Two weeks before her 1982 graduation, Eileen Healey was diagnosed with diabetes. For twenty years, she struggled with episodes of hypoglycemia unawareness. Then she learned about islet cell transplantation online at insulinfree.org. Eileen submitted applications to Miami and the Diabetes Institute for Immunology and Transplantation at the University of Minnesota.
Eileen recalls, “I received the phone call from Minnesota and was excited yet scared. I was actually more afraid of the testing that had to be done prior to the transplant than the transplant itself.” She traveled to the University of Minnesota twice but for various reasons didn’t receive the transplant. Eileen says, “The third time was the charm. I received a call on my mother’s birthday, October 25th. My mother and I got to Newark airport as fast as we could to get a plane to Minnesota. I had the transplant on October 26, 2002 at 3 A.M. I had to remain in Minnesota for three weeks and went home just before Thanksgiving.”
As she was being brought to the operating room for the transplant, Eileen remembers that she nearly backed out. According to Eileen, the transplant was important for everyone in her family--- her husband and her children, a 13-year-old daughter and an 8-year-old son. “They needed me,” she says. “I realized that my kids have a 50-50 chance of getting this disease and if I can help my children and all the other kids out there, then I needed to do it. “
Diabetes had affected her husband and children in many ways, Eileen explained. “My daughter was told at a young age that she had to make sure mommy woke up in the morning and if I wouldn’t wake up to dial her grandmother or 911. I can remember my daughter saying ‘don’t you think this is a big responsibility for someone my age?’ and all I could say to her was the truth: either do this or mommy could die.”

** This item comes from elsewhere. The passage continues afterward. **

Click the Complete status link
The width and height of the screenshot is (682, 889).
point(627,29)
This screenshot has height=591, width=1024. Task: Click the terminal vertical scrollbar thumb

Eileen became insulin independent on January 10, 2003. She says, “I was afraid to put my insulin pump supplies away thinking that if I put them away, I’d need them again. I have since packed them up.”
Living insulin-independent has given Eileen and her family freedom they didn’t have before. “My children can now relax and be kids. I no longer have to check my blood sugar before driving the car. I can actually walk the parade route for my daughter on St. Patrick’s Day with her Irish dance class without having low blood sugar and getting dopey.” Eileen concludes, “It is honestly like a whole new life. It is like getting a second chance, which is a wonderful feeling.”